- [Task brief] Find the lines below that contain the string "computer". Copy each one.

- [Dataset content]
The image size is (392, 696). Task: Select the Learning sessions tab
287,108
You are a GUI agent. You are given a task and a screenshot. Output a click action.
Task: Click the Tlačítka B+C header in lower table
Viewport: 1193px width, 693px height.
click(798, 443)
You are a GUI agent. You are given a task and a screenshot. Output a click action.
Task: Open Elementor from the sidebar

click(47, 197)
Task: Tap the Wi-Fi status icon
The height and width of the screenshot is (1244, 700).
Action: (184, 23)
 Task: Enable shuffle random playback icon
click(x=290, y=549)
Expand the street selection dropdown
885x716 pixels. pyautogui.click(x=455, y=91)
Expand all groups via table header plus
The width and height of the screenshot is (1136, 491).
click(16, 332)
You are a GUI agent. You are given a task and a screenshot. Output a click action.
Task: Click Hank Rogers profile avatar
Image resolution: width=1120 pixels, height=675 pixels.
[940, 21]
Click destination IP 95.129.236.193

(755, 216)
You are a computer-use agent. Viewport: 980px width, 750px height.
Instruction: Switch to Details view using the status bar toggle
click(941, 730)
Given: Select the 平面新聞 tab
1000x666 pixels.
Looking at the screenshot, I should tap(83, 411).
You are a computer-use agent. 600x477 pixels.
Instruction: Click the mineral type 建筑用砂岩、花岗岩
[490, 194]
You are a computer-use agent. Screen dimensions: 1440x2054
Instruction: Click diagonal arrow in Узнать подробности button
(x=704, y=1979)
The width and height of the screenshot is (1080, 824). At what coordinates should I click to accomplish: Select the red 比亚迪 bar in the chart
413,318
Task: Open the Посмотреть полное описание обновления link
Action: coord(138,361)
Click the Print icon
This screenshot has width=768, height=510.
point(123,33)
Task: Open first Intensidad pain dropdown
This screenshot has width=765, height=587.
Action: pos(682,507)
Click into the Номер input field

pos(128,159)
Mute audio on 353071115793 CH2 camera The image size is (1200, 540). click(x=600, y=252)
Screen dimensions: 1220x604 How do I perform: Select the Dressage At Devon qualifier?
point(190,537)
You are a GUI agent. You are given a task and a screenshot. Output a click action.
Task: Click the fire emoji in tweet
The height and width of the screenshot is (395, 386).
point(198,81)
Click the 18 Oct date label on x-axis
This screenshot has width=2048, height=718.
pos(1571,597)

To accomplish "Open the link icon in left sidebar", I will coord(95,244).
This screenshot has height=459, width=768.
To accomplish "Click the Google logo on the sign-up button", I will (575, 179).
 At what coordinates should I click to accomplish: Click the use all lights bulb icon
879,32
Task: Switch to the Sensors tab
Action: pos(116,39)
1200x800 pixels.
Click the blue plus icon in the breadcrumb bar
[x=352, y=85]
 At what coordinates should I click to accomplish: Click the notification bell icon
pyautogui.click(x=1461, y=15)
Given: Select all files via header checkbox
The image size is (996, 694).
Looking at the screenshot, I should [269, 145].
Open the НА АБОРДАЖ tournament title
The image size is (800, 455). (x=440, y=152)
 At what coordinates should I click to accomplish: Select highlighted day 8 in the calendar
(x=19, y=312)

- [Exercise response]
You are a computer-use agent. Viewport: 980px width, 750px height.
You are a computer-use agent. 600x477 pixels.
You are a computer-use agent. Screen dimensions: 1440x2054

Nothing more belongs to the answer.